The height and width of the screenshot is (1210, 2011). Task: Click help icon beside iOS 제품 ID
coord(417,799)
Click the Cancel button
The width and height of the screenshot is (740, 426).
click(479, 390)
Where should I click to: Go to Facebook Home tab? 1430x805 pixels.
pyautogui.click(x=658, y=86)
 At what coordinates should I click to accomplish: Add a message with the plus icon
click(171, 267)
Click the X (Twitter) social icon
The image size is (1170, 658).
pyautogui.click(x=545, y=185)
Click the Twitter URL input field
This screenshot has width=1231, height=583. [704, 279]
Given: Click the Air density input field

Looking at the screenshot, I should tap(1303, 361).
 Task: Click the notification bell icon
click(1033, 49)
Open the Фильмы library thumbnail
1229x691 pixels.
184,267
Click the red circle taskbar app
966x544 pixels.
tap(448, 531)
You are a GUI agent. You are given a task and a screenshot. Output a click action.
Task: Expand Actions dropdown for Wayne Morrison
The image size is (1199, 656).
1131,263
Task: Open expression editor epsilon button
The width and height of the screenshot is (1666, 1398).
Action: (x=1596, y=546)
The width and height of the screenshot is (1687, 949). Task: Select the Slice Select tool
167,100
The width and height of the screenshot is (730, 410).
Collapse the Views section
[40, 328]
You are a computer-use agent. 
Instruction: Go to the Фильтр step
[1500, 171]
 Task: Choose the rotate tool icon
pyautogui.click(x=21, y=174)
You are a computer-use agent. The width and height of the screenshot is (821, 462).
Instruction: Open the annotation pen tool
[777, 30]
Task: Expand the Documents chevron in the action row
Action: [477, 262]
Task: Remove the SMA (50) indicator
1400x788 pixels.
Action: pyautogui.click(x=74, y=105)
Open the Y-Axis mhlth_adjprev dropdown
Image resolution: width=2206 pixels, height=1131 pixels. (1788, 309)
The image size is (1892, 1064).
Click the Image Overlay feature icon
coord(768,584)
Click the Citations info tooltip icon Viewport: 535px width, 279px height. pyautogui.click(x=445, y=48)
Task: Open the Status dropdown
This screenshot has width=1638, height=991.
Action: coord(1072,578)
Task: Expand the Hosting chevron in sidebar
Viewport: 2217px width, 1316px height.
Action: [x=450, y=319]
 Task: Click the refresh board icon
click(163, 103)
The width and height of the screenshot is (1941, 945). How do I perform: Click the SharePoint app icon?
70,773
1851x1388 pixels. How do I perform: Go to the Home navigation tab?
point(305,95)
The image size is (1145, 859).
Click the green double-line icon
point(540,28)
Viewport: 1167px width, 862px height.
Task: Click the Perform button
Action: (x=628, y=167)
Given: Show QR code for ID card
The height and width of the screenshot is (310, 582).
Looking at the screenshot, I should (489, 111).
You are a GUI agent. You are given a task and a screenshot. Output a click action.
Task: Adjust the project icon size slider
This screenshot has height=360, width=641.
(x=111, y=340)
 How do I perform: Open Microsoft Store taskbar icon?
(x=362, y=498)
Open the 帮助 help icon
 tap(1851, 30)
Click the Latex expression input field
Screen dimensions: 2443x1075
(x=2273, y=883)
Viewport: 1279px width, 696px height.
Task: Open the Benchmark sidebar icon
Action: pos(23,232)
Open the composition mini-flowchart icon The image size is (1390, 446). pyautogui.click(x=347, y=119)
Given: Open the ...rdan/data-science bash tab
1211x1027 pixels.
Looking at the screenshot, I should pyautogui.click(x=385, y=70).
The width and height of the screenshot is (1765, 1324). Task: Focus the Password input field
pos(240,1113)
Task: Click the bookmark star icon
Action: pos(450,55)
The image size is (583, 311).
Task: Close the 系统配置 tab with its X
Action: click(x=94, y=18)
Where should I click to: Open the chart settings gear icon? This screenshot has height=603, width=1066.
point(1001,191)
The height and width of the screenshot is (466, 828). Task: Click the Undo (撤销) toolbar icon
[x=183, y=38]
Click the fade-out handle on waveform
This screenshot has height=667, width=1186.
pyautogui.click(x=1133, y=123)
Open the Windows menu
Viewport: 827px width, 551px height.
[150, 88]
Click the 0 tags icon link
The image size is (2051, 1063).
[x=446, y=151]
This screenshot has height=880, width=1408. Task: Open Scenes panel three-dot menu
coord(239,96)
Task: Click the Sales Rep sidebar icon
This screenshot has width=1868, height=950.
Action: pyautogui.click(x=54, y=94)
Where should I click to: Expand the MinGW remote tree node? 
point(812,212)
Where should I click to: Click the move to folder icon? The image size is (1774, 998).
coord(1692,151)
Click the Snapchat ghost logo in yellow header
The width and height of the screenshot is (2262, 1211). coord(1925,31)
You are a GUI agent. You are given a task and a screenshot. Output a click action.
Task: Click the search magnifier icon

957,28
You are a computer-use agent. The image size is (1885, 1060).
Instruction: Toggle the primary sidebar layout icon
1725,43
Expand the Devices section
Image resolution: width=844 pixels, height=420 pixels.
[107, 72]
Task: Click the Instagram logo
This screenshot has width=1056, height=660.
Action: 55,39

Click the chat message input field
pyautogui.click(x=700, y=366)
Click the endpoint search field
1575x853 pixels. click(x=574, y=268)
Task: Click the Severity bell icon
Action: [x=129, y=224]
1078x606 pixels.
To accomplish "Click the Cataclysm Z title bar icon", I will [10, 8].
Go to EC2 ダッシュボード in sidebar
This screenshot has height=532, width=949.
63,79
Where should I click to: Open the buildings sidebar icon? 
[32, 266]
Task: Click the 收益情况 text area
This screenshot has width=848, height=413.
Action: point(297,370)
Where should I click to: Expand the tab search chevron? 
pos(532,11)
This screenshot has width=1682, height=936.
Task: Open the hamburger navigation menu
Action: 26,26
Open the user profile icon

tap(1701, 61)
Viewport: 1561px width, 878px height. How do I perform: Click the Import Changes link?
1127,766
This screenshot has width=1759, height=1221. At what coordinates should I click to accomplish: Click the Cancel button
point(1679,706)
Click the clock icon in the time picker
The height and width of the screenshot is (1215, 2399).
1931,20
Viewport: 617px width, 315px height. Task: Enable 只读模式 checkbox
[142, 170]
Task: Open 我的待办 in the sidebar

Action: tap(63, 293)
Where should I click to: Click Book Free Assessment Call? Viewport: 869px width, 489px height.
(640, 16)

ABOUT THIS EXERCISE:
Your task is to list each line of the records with the word "computer".

SOLUTION TO THE EXERCISE:
You are a computer-use agent. 
You are a computer-use agent. The width and height of the screenshot is (821, 462).
You are a computer-use agent. The image size is (1885, 1060).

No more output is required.